When talking to friends or in public presentations, folks
like me are accustomed to evoking the sacrifice and unity associated with the
war effort. We are fond of saying that our fight to defeat Hitler is tantamount
to our fight to save the future from fossil fuel emissions.
If we all get together, make sacrifices, change our
profligate ways, we can turn this thing around! And build community in the
process! Lead the planet!
Looking at this beautiful black and white film, directed by
William Wyler, I’m seeing a lot of giant, gas-guzzling cars, and big,
high-ceilinged homes, with boatloads of electricity lighting and heating the
commodious rooms. I’m seeing handsome horny men returning home, some to
welcoming wives, others to soon-to-be wives; vessels of reproduction.
Here comes the Offspring Revolution of the post war period!
This country-wide call I’m on this evening says over 10,000
people attended the Monday night vigil to protest the State Department’s lame
assessment of Keystone.
That’s not a bad number for a chilly Monday evening, say the
organizers, but in truth I'm feeling deflated — a feeling inspired, or rather
de-spired, by this film I’m half-watching while I half-listen to this
conference call.
There is no way for us to return to this moment in 1946 and
upset this reunion party they’re about to have, an unbridled period of
population growth, fossil fuel pollution and transnational financial fabrication.

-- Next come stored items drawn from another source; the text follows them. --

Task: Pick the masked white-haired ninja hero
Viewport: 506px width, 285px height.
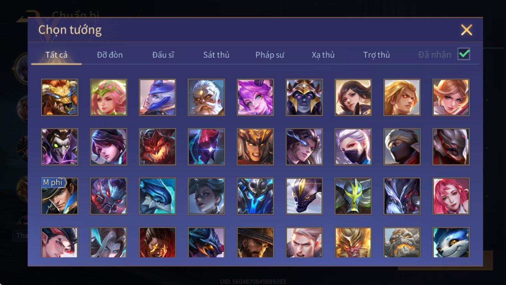Action: point(353,147)
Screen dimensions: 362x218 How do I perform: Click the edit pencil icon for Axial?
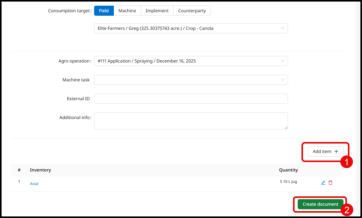(323, 183)
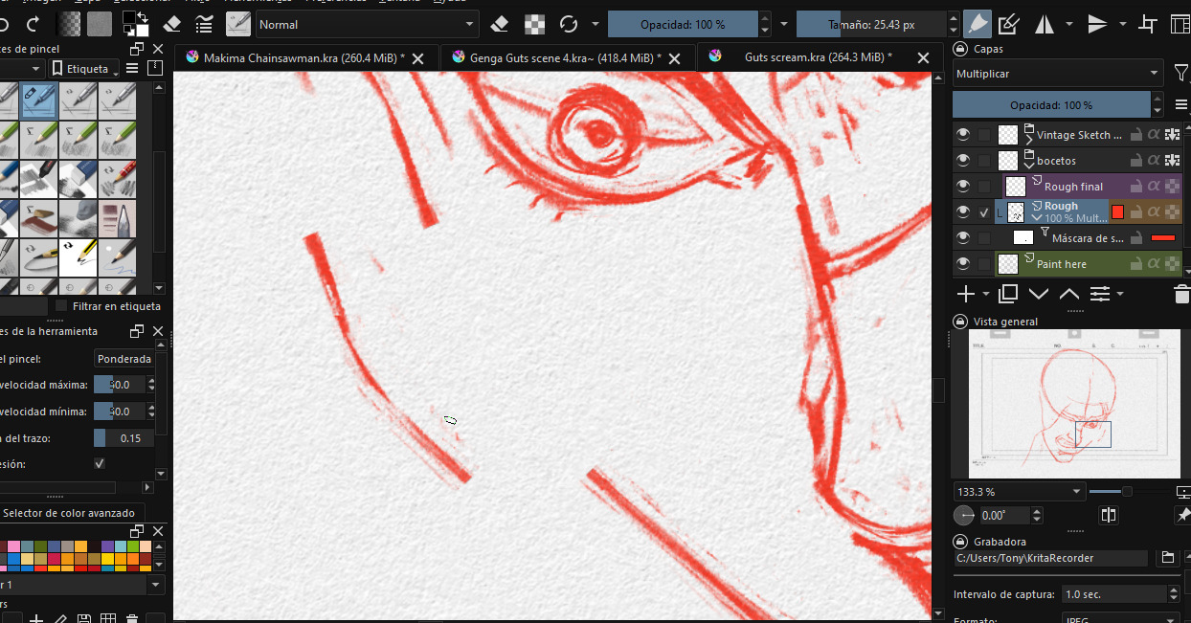The width and height of the screenshot is (1191, 623).
Task: Open the brush editor settings icon
Action: (x=203, y=24)
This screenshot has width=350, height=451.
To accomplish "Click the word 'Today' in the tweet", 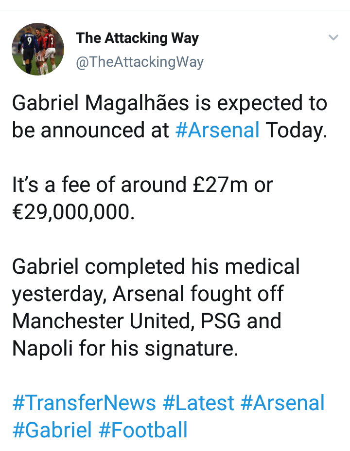I will coord(293,131).
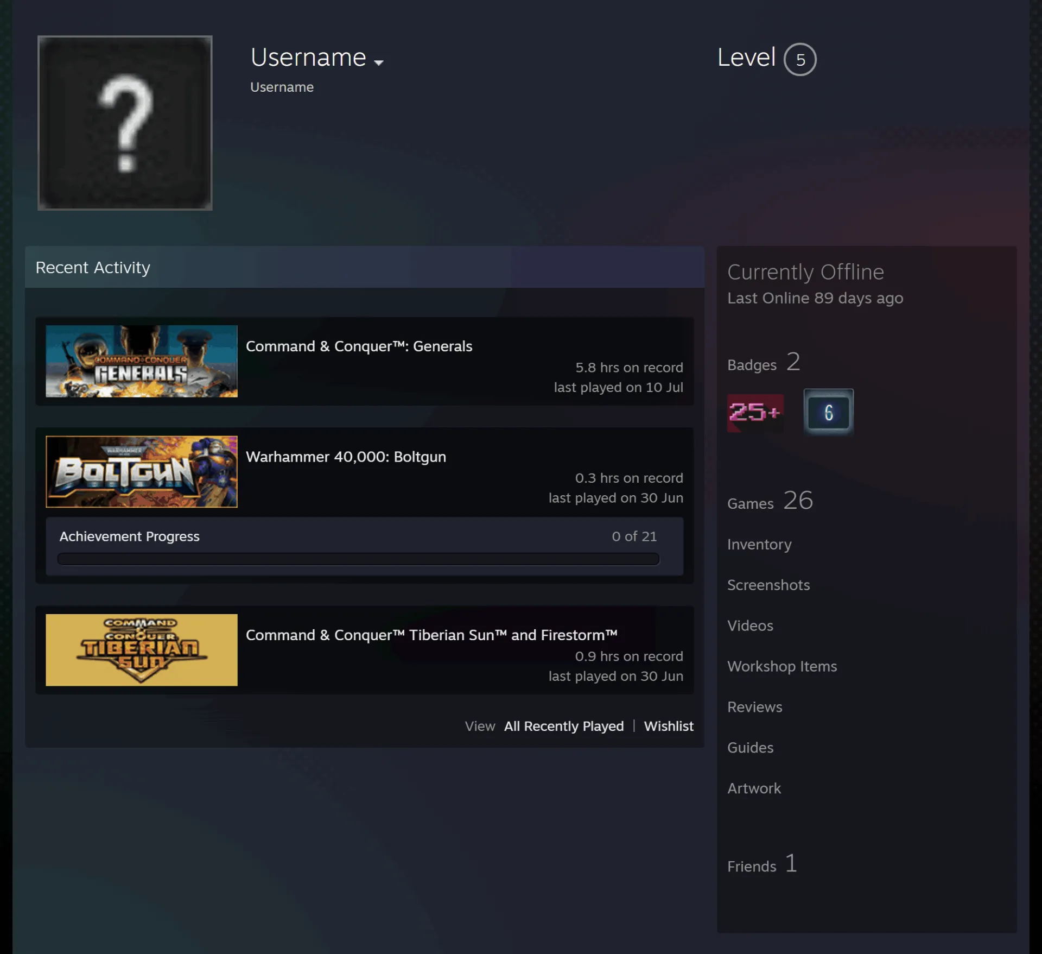Open Command & Conquer: Generals title link
Screen dimensions: 1042x954
pyautogui.click(x=359, y=346)
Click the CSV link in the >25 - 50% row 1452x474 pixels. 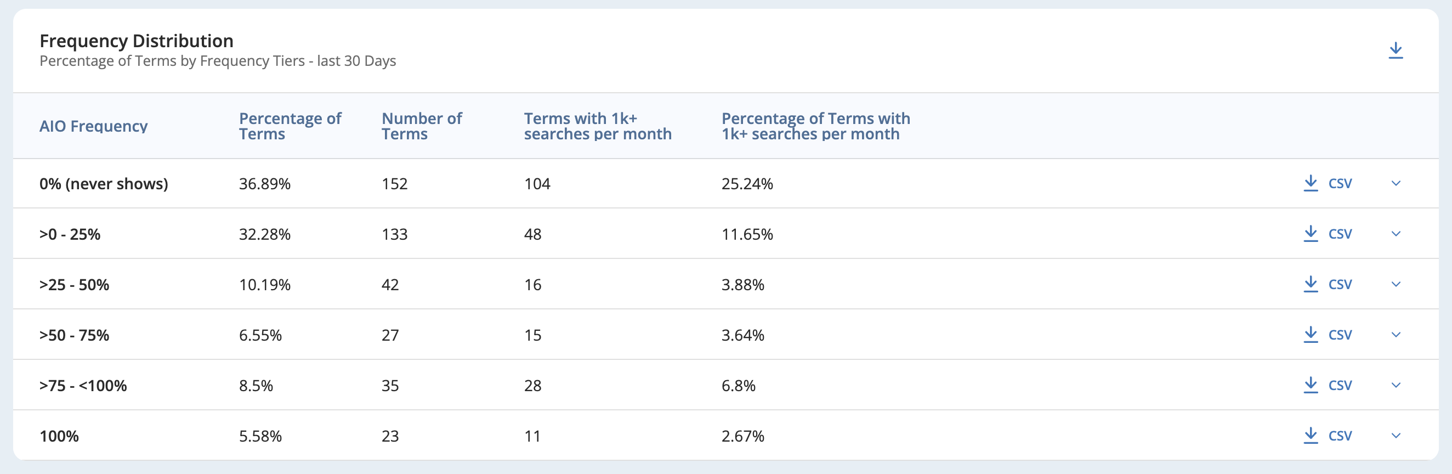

We can’t take this traumatized country by the shoulders and
say ‘hold on, slow down, let’s figure out how to grow responsibly, mindfully.’
They fought the evil and won. They came home to dance
drunkenly to “Roll Out the Barrel.” They don’t see the evil they are about to unintentionally
create, the one we all share now on this poor bedeviled planet. Too many
people, too massive to turn around, too big to fail, too big to survive.
This is exemplified, to me, in any conversation I have about
Keystone. Many of my friends read enough about Keystone to know it’s a terrible
idea, but they believe — as I do sometimes in the saddest part of my heart —
that we can’t stop this juggernaut of oil sands extraction, and if they can’t use
the pipeline to transport the toxic goo, they’ll use trains (which they are already
doing) or barges (which they are already doing).
It’s as if we’ve surrendered to the forces of commerce,
development, progress — and destruction.
Me? I just want to win one. In the ‘70s Republicans and
Democrats united to protect our environment, then in the ‘80s we united to
restore the ozone.
Since then, it’s just been one long free-for-all of greed
and growth.
The black and white people on my TV, which is powered by
coal, went through tremendous pain in WWII, and experienced PTSD as a result.
In some ways, we never recovered from that; Korea, then Vietnam, then scandal
after scandal in the Bush, Clinton and Bush years, with the horror of 911 mixed
in.
Okay, I know I’m sprinting through an unimaginable gauntlet,
but in truth, all we have is this moment here to pause and reflect.
Our current approach to living on this planet is
unsustainable.
We have more similarities than differences.
We can do anything
if we put our minds and shoulders to it.
Pick a cause and pour yourself into
it, whether it’s Keystone or retiring coal plants or getting kids out into
nature.
Pick a cause and kiss it, give it your love, your
whole being.
Who knows, these could be the best years of our lives.